I began this week on starting my wood texture. I want to get the main tileable textures down first. The scene consists of mainly wood and the whole architectural structure is a variety of woods. There are around 6 different wood variations.
- Burnt oak
- Chestnut
- Faded
- Mixed (non painted)
- White Painted
- White painted mixed (with wood and various colours)
The plan is to make the first three from one initial wood texture as they are very similar, just slight alterations to the colour and roughness. Along with a mixed version of all three types. Then create a painted layer on top that I can overlay and choose the randomness of colour of the paint.
When making the wood texture I divided it up into smaller planks so I could see height and tilt variation between each plank.
I masked off the ends of the woods and used a tile sampler to create nails.
Here I added some wood pattern variation as the colour felt quite flat and monochrome.
I made a randomised version of the wood plank mask to create a variation of values along each plank to make it look more believable.
The nails didn't look right as did the colour I increased the value and reduced the AO.
After putting the texture in engine I made some tweaks and this is the outcome so far for the main wood texture. It's still a bit too saturated and could do with some more variations of wood values.
For the paint I wanted the grain underneath to still appear subtly. To do this I slightly blurred the paint layer.
For now I have coloured the paint white for the main painted wood texture.
I exposed the parameter of the paint to create a slider.
Here is the painted wood in engine.
I then created a version of the texture that is a mixture of wood and paint along with pale pink and green paint as well.
For the floor I used the paint I created to make a gloss variation instead of paint. I tweaked the roughness and colour to get it to this stage. I might add a slight tint to the gloss as wood that is varnished tends to be darker when the gloss is applied.
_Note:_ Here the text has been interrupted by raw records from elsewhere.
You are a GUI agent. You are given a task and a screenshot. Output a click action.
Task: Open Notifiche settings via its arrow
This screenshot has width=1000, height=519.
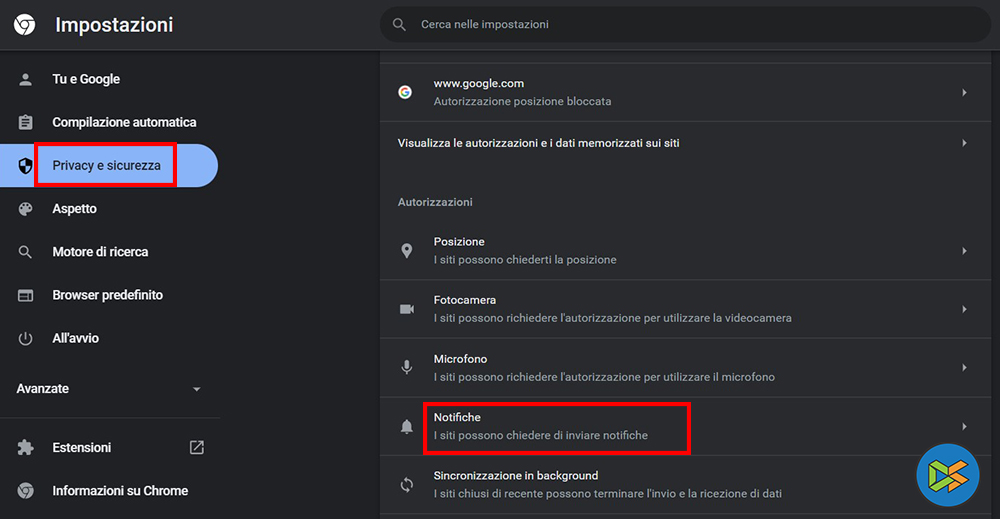964,426
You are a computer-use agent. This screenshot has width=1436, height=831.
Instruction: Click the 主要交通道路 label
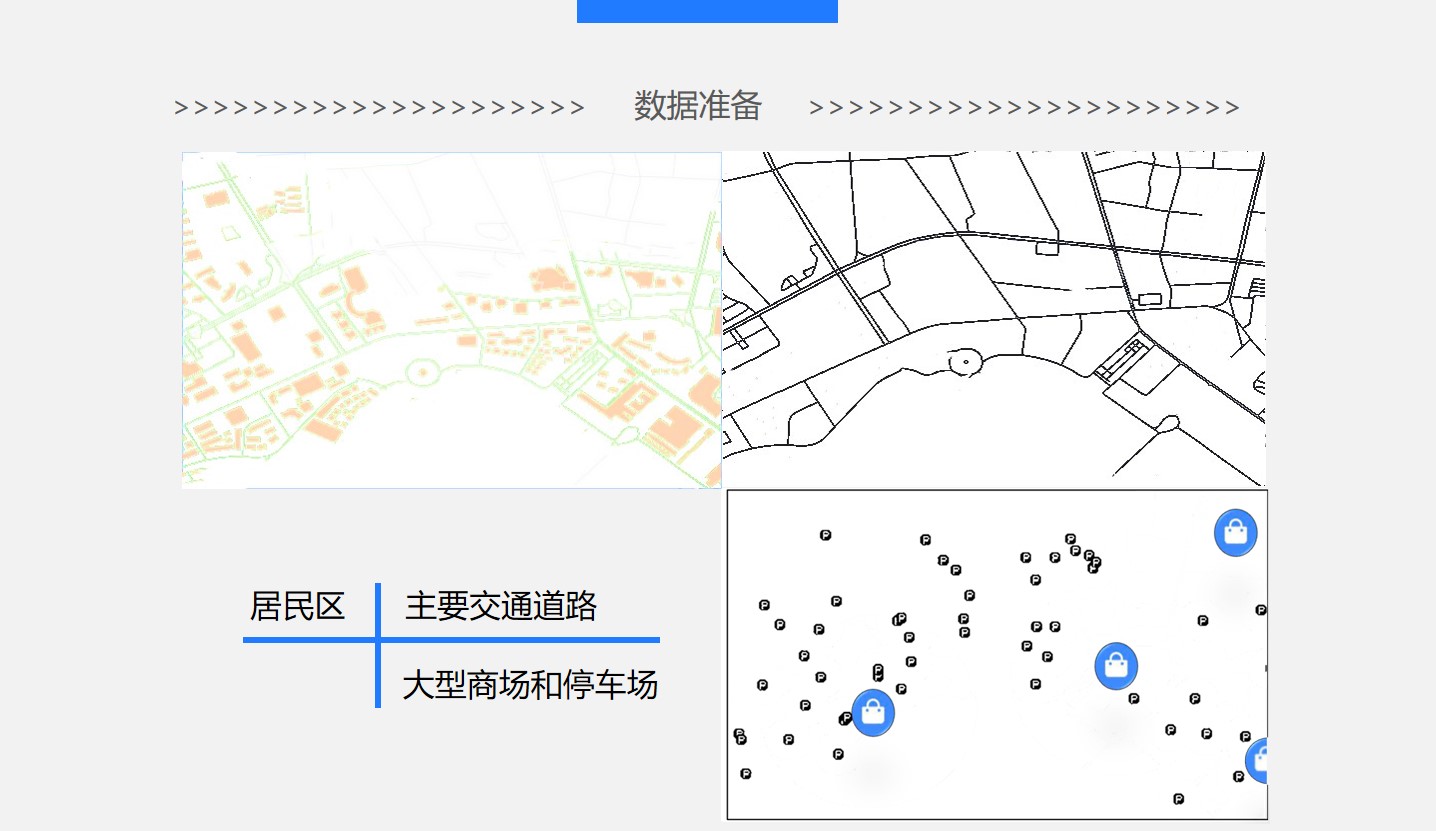501,606
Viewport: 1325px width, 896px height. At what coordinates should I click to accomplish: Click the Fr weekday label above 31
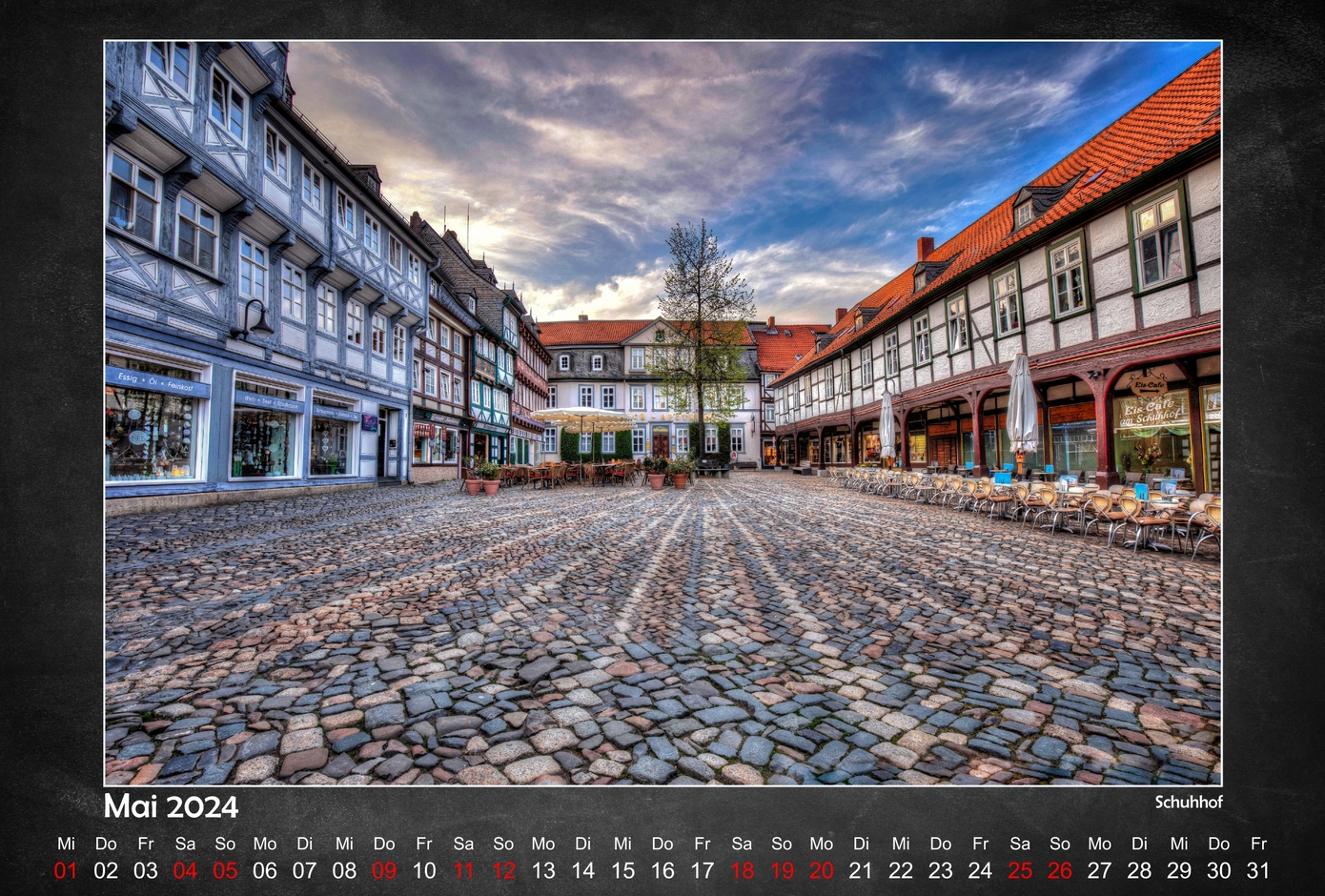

I want to tweak with the floor further to add more contrast to the wood and gloss and lighten the values.
I eventually want to set up vertex painting for the wood, as there are various parts where these materials appear in different places throughout the house.
I now have my first lighting pass done.
Curtains
I haven't used Marvellous Designer for a while so it took some time to remind myself how to use it.
The first attempt ended up going through the walls so I put a wall against the rail when simulating the curtain.I also felt the first curtain seemed a bit limp and lifeless, as this is made of something like thick twill it would stay in position and not fall straight down as easily. This time I increased the thickness.
I really like how this curtain turned out, though I will have to make two sets due to the player being able to see three of the same curtain at once which is too jarring.
I noticed that the coloured paint was too saturated so I toned that down. Only the textured assets have lightmaps at the moment that's why a lot of assets look quite muddy. I need to fix some light bleeding issues too between the ceiling and the wall, hopefully that will just be a matter of making some light blockers to help stop that.